The branch is at https://github.com/atait/nengo/tree/optimizations-core
I wanted to ask for feedback before making an issue or PR because I have a very limited understanding of all of the use cases and inner workings of Nengo. Only one nengo-bones test failed (pickling, see below), but those might not perfectly cover everyone relying on Nengo core.
Also, I just benchmarked off of one case, but these should be individually benchmarked before going forward to see if it’s worth it. The test case was a network with about 10k Ensembles of 30 neurons apiece and about 8 Connections projecting to other Ensembles.
Stop initializing BSR matrix on every step call
This probably only shows up when you have lots of small Ensembles.
Store SignalDict misses
When a requested key is not in the dict,
SignalDict can fall back and allocate a new
ndarray. Chances are that whatever requested that key will request it again, so we keep it around
Potential side effect: if the calling entity is relying on getting a freshly allocated
ndarray every time. That would be violating the typical expectations of a dictionary, but I suppose it could happen.
np.clip from numpy 1.17
It introduced significant slow down. https://github.com/numpy/numpy/issues/14281. The rest of Nengo is very good about numpy dtype handling, so it can be replaced with the underlying ufunc.
Potential issue: if user code is feeding in mismatched dtypes, they might find their way to the ufunc and break it.
Also, replaced all
some_ndarray.clip(a, b) with
clip(some_ndarray, a, b) and all
clip(some_ndarray, a, None) with
np.minimum(some_ndarray, a). This is safe for all user code.

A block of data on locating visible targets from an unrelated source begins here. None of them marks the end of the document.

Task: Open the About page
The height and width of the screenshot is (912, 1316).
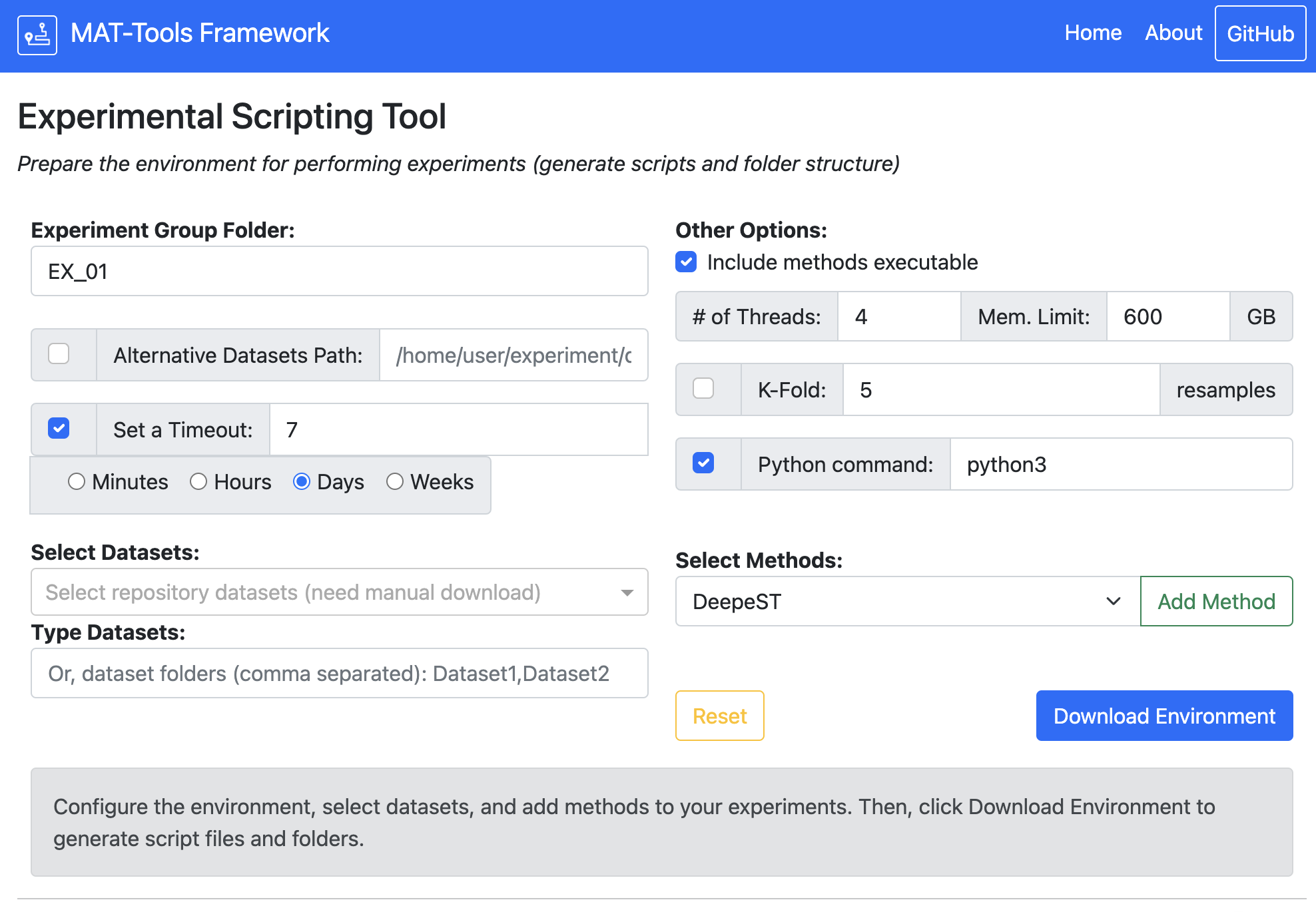Action: pyautogui.click(x=1173, y=33)
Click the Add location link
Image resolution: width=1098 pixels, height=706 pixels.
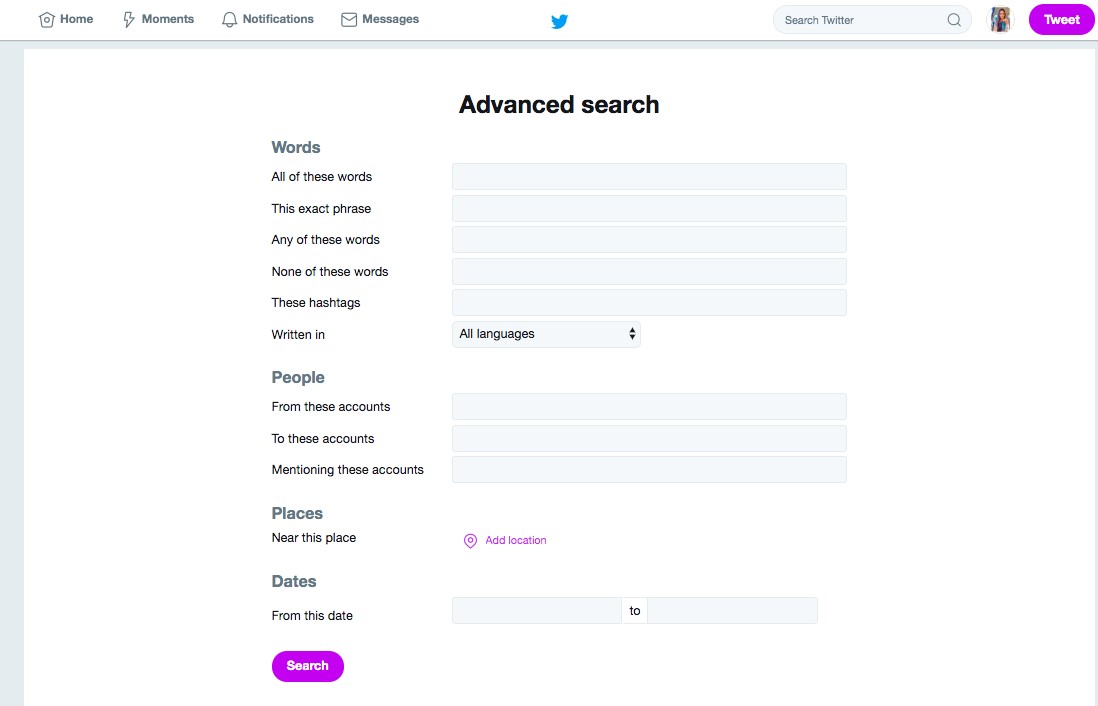pos(516,541)
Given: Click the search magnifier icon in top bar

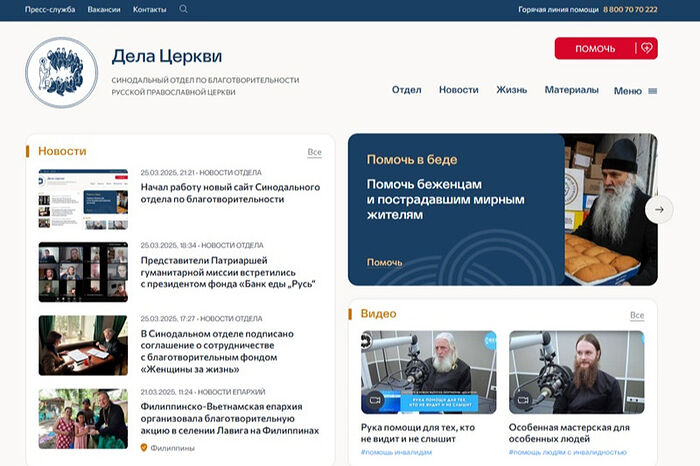Looking at the screenshot, I should point(183,9).
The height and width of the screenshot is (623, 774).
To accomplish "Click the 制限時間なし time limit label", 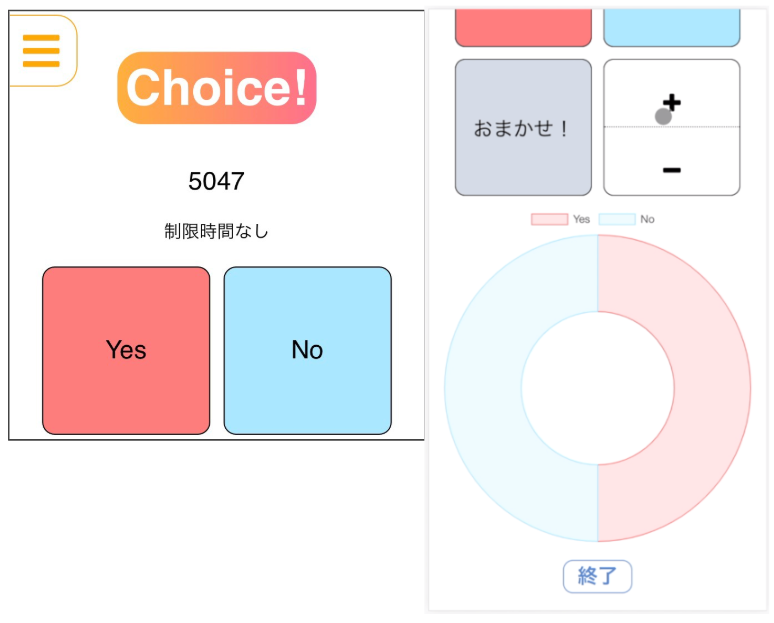I will pos(217,232).
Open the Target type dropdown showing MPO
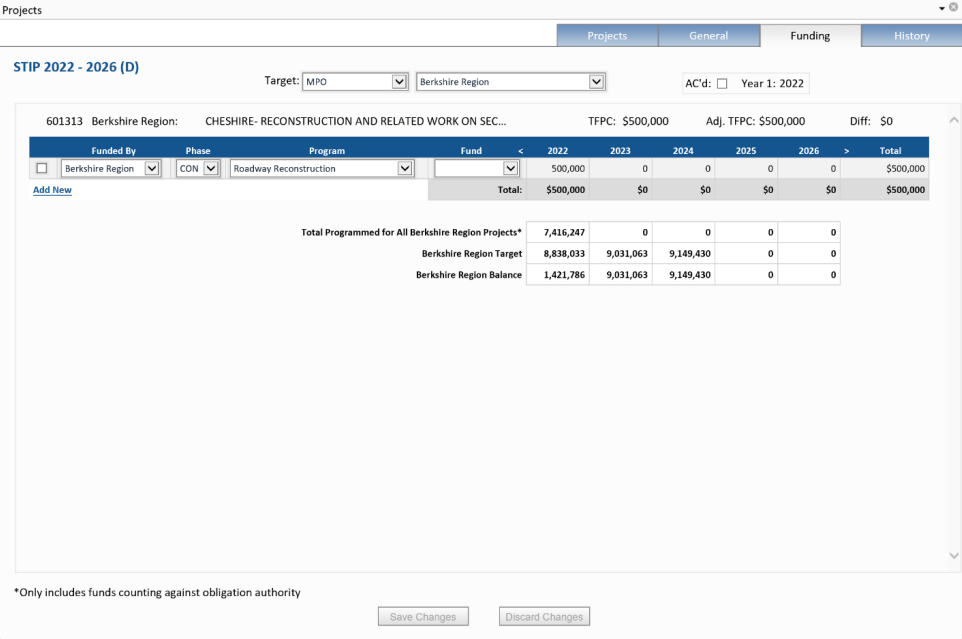 398,82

Size 1 LinearFilter using builtin float
Builtin floats outperform single-element numpy arrays. This type of filter is a workhorse in some networks.
OneXOneIn, like its sister classes, checks the state-space filter parameters to determine when it is applicable.
OneX LinearFilter (probably nengo-extras)
Numba can give you about an order-of-magnitude speedup on numpy code. Under the hood, it uses compiler options, cache exploits, threading, Intel-specific CPU features (if present), etc. With sufficient motivation, one can also tailor its compilation to NVIDIA cards.
This is exactly what you need to do to fully use a modern computer. The whole point of numba is to make those intricacies as pythonic as possible; however, JIT code must surrender some key things.
- does not pickle natively (
test_pickle_simfailed; workaround is possible)
- does not handle 16 bit floats (
test_dtypepasses using a workaround)
- impossible to debug, but it’s easy to turn off the JIT decorator for this
- exhaustive testing acquires either a hardware-dependent aspect or a deep trust of the numba developers.
OneX filter is the basis of the
Lowpass filter, and, in turn, the most common
Synapse. It’s a major workhorse, and it is pretty straightforward, so potential for a bug is low.
Perhaps a bigger downside is the additional dependency on numba, so I perceive this one as a component of nengo-extras, if anything.